The bill introduced Thursday to replace Medicare’s sustainable growth-rate formula for physician pay would also significantly alter federal policy on health information technology.
Lawmakers avoided making any changes to the timeline for requiring the industry to switch to ICD-10 diagnostic and procedure codes. Last year’s temporary “doc fix” included a stealthily added delay of the conversion.But the legislation’s merit-based incentive payment system would fundamentally change the government’s program promoting the adoption and “meaningful use” of health IT. Under the current program, failure to meet meaningful-use requirements will trigger penalties beginning this year. Under the SGR bill, meeting the standards would yield a bonus.That’s not all. The bill would also reward remote patient-monitoring and telehealth as clinical practice improvement activities. “Those are all good things,” said Joel White, the head of Health IT Now, which describes itself as a coalition of patient groups, provider organizations, employers and payers.

Lawmakers have also used the legislation to take aim at obstacles to realizing the benefits of IT in healthcare, particularly the lack of interoperability, or data-sharing, between electronic health records.

The SGR bill establishes a July 2016 deadline for HHS to develop metrics to quantify progress toward more data-sharing among hospitals and other providers. HHS would have to account for the progress by December 2018.

“The industry as a whole would benefit from a conversation” that starts because of those metrics, said Jeff Smith, the vice president of public policy for the College of Healthcare Information Management Executives.

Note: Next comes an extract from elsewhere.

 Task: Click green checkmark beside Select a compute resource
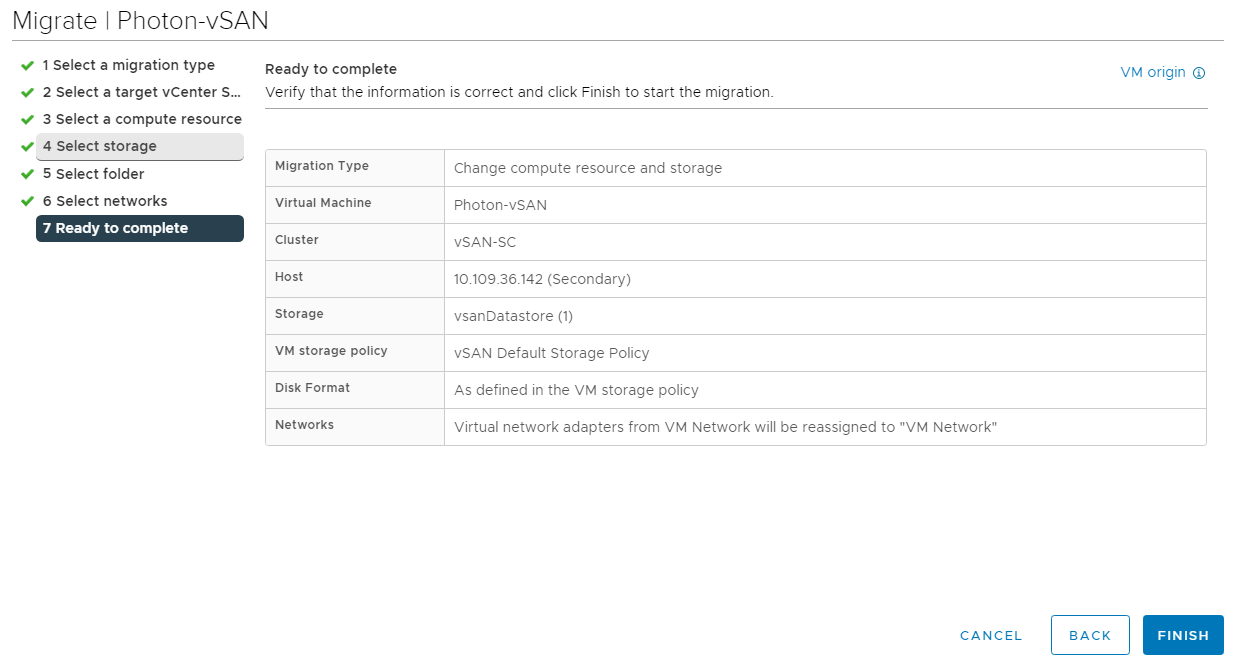[x=27, y=119]
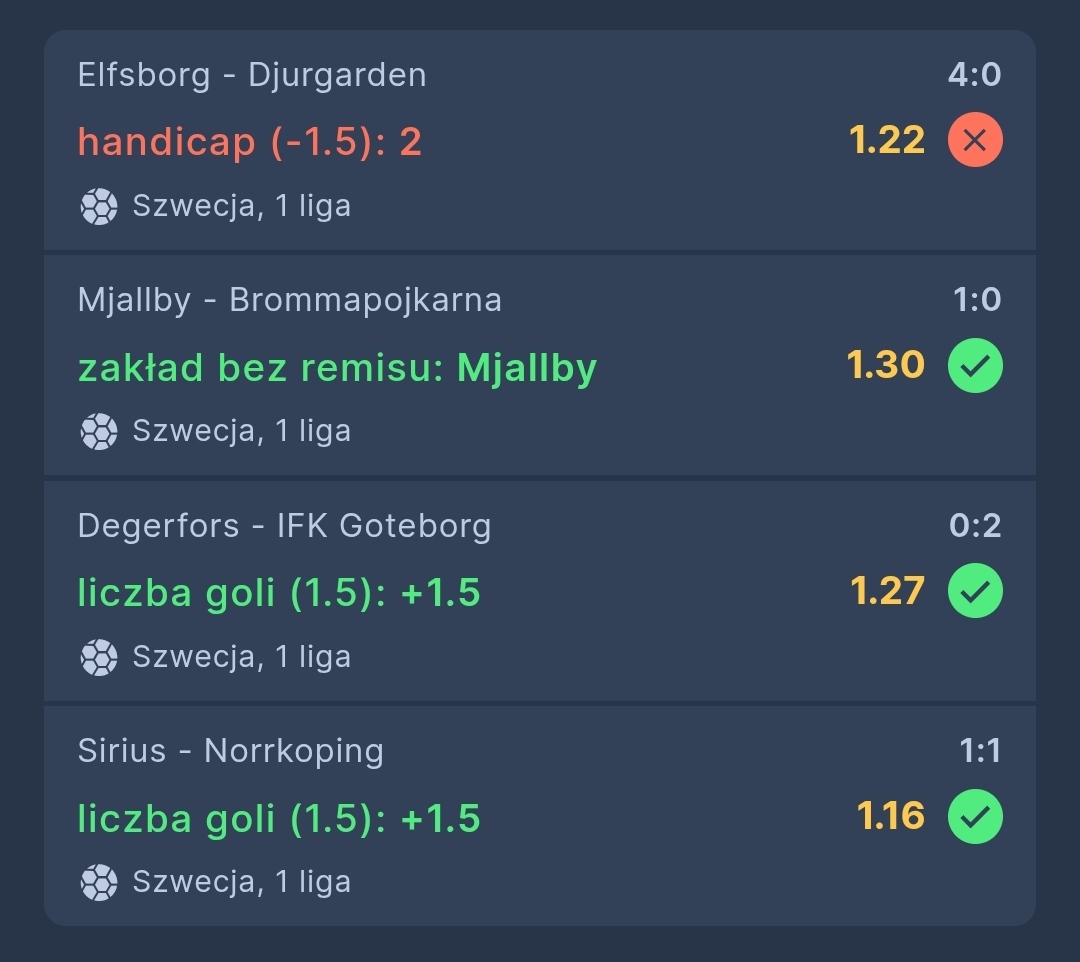Viewport: 1080px width, 962px height.
Task: Select the zakład bez remisu: Mjallby bet
Action: coord(338,368)
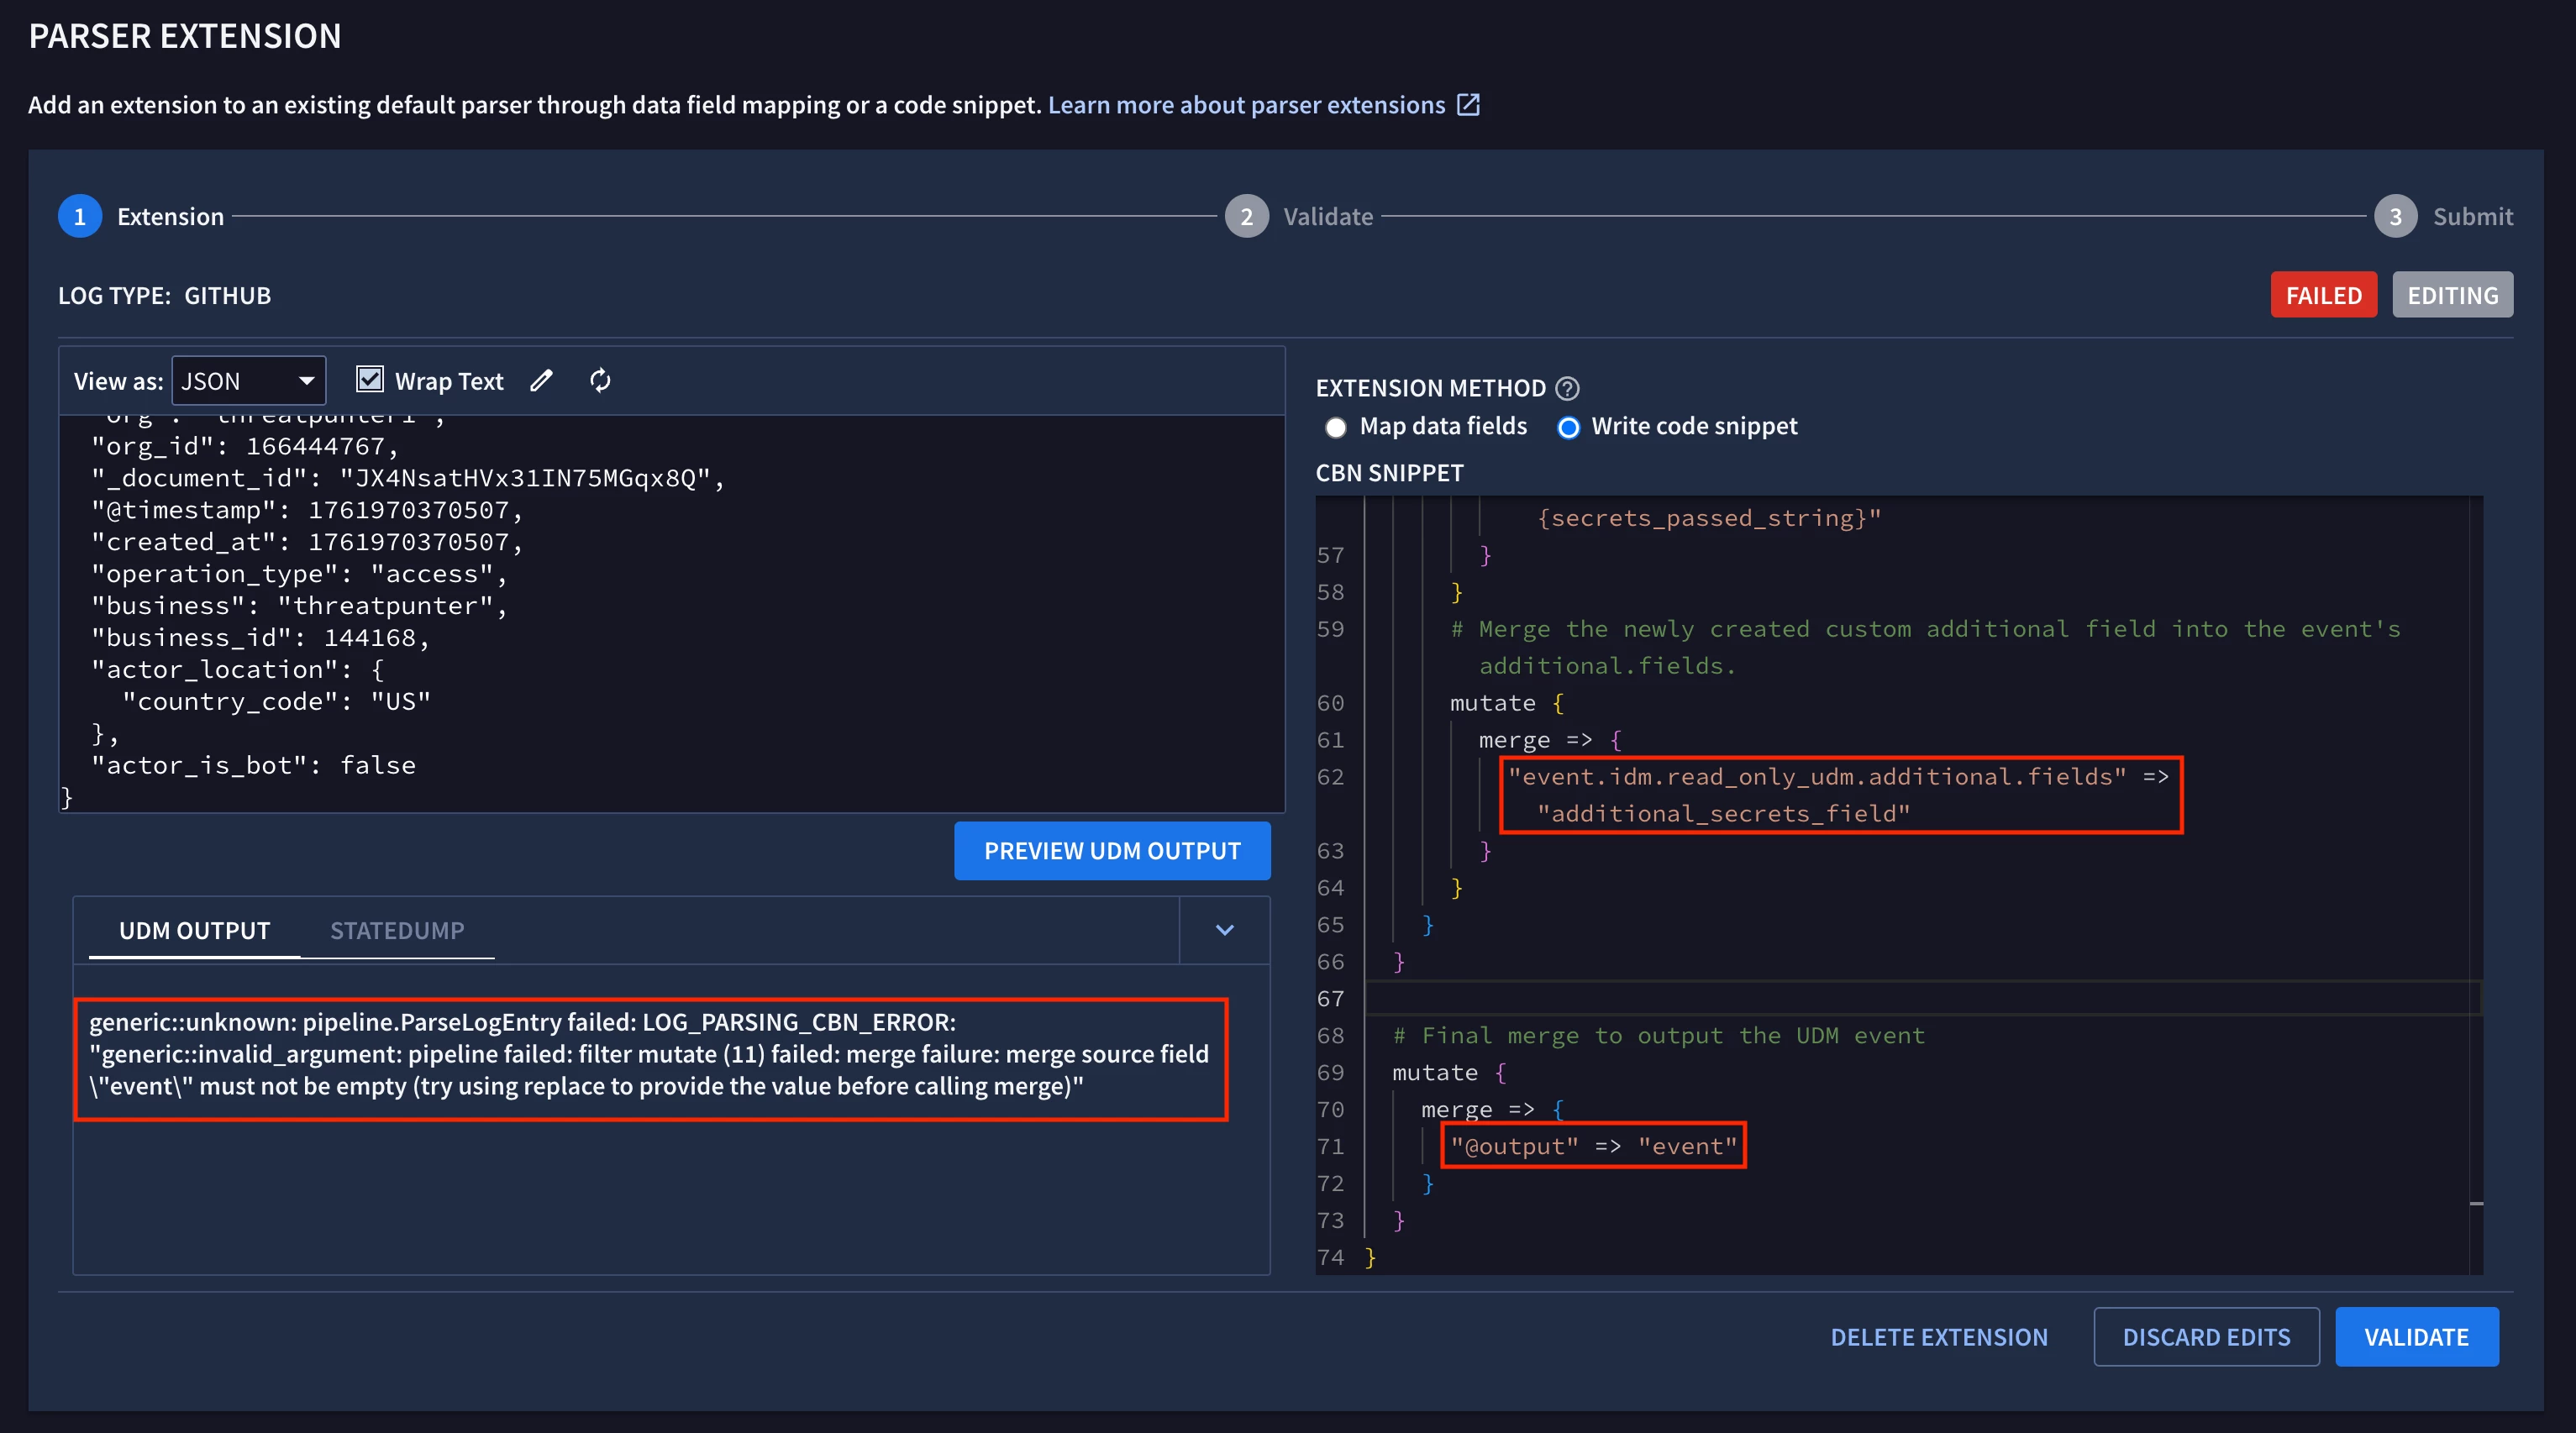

Stephanie Zaremba, senior manager of government and regulatory affairs with Athenahealth, agreed that the industry would benefit from federal metrics on data-sharing. “We need some actual numbers,” she said. “We’ve spent $30 billion on software that in theory exchanges information. Now we need to actually do it.”

But generating such metrics could be a complicated endeavor. They could examine the technical capability of the software to exchange information—that is, whether the data could flow and whether it occurred without introducing errors into the record. Or they could assess whether data is actually being exchanged or not.

“It is a difficult task to try and develop a scoring system that would allow you to figure out performance,” Smith said, though it appears to be aligned with the goals of HHS’ Office of the National Coordinator for Health Information Technology.

The SGR bill also asks for a flurry of reports. HHS, for example, would be tasked with studying ways to help providers compare various EHR systems, such as a website aggregating surveys from physicians and hospitals that use the products.

The comptroller general would be asked to assess how private insurers are promoting the use of remote patient-monitoring and the barriers to wider adoption of the technology for Medicare beneficiaries.

The bill also requests a study on the feasibility of allowing small groups of physicians to work with independent risk managers to help them participate in risk-based payment models.

That provision has piqued Athenahealth’s interest, Zaremba said. “What we want to do,” she said, “is go to CMS and private payers and negotiate nationwide for providers to plug into.”

Last year’s version of the SGR overhaul contemplated requiring the use of clinical decision-support software—which analyzes data and gives doctors guidance—to promote appropriate use of imaging. That provision has been dropped from the SGR legislation but was added to a different bill that became law.